Quote word for word from the line holding "Task: Favorite the" to the last line below, including both, and omit any pictures.

━━ Provided material

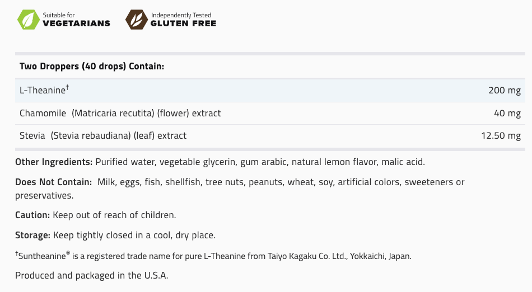This screenshot has width=532, height=292.
Task: Click the 200 mg amount value
Action: pos(505,91)
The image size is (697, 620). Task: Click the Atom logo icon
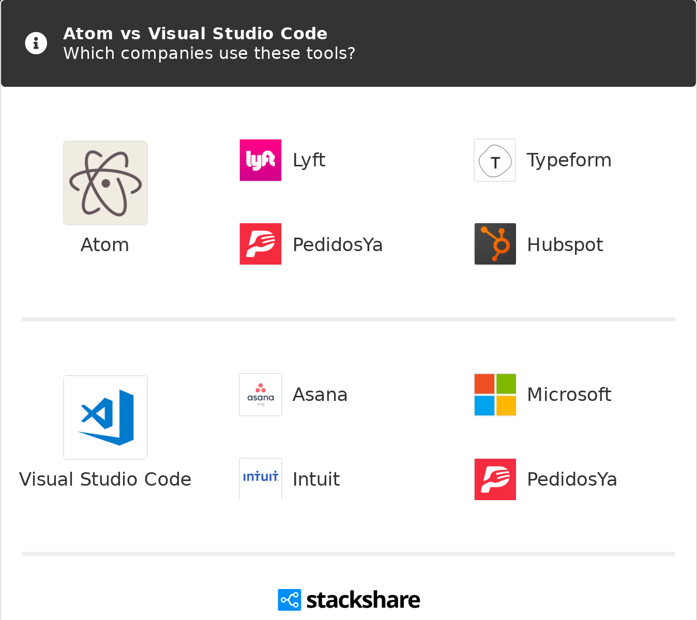[105, 182]
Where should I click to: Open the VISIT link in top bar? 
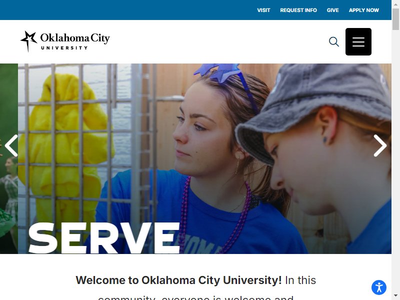264,10
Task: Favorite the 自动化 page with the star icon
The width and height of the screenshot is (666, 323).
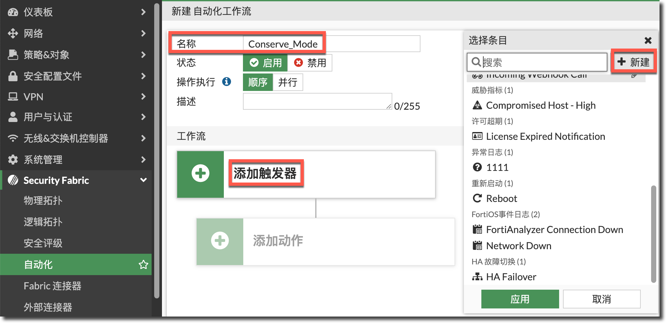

━━━━

• _Output_:
Task: Favorite the 自动化 page with the star icon
The width and height of the screenshot is (666, 323).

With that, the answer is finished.